- **Work to be completed**
Your answer should be the complete data, copied exactly.

- **Supplied records**
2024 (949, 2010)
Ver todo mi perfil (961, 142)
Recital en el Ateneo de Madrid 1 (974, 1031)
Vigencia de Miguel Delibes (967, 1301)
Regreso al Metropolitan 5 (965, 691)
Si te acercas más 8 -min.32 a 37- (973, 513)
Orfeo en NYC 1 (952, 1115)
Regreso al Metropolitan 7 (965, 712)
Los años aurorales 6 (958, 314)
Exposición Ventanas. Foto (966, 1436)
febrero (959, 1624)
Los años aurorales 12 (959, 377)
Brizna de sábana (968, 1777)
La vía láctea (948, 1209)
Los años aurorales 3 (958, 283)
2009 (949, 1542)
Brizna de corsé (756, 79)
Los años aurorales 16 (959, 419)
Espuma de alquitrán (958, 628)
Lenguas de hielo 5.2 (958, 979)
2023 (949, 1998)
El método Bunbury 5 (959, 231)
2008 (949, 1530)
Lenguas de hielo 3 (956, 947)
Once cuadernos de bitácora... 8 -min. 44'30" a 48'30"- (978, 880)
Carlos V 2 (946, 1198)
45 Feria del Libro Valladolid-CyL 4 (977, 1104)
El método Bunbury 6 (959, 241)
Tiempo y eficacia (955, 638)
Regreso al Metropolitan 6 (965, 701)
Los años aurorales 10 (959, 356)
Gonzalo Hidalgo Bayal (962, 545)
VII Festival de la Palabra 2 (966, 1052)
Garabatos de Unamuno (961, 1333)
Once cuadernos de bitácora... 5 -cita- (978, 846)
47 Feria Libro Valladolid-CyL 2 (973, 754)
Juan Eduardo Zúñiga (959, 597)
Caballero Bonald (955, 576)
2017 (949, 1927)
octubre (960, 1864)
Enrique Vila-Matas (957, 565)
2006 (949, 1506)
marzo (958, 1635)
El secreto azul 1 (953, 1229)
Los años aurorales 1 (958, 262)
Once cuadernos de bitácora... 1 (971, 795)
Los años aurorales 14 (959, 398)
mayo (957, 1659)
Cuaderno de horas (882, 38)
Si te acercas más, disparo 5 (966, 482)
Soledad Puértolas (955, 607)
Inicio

- **Solution for this exercise**
2024 (949, 2010)
Ver todo mi perfil (961, 142)
Recital en el Ateneo de Madrid 1 (974, 1031)
Vigencia de Miguel Delibes (967, 1301)
Regreso al Metropolitan 5 (965, 691)
Si te acercas más 8 -min.32 a 37- (973, 513)
Orfeo en NYC 1 (952, 1115)
Regreso al Metropolitan 7 (965, 712)
Los años aurorales 6 (958, 314)
Exposición Ventanas. Foto (966, 1436)
febrero (959, 1624)
Los años aurorales 12 (959, 377)
Brizna de sábana (968, 1777)
La vía láctea (948, 1209)
Los años aurorales 3 (958, 283)
2009 (949, 1542)
Brizna de corsé (756, 79)
Los años aurorales 16 (959, 419)
Espuma de alquitrán (958, 628)
Lenguas de hielo 5.2 (958, 979)
2023 (949, 1998)
El método Bunbury 5 (959, 231)
2008 (949, 1530)
Lenguas de hielo 3 (956, 947)
Once cuadernos de bitácora... 8 -min. 44'30" a 48'30"- (978, 880)
Carlos V 2 (946, 1198)
45 Feria del Libro Valladolid-CyL 4 (977, 1104)
El método Bunbury 6 (959, 241)
Tiempo y eficacia (955, 638)
Regreso al Metropolitan 6 (965, 701)
Los años aurorales 10 (959, 356)
Gonzalo Hidalgo Bayal (962, 545)
VII Festival de la Palabra 2 (966, 1052)
Garabatos de Unamuno (961, 1333)
Once cuadernos de bitácora... 5 -cita- (978, 846)
47 Feria Libro Valladolid-CyL 2 (973, 754)
Juan Eduardo Zúñiga (959, 597)
Caballero Bonald (955, 576)
2017 (949, 1927)
octubre (960, 1864)
Enrique Vila-Matas (957, 565)
2006 (949, 1506)
marzo (958, 1635)
El secreto azul 1 (953, 1229)
Los años aurorales 1 (958, 262)
Once cuadernos de bitácora... 1 (971, 795)
Los años aurorales 14 (959, 398)
mayo (957, 1659)
Cuaderno de horas (882, 38)
Si te acercas más, disparo 5 (966, 482)
Soledad Puértolas (955, 607)
Inicio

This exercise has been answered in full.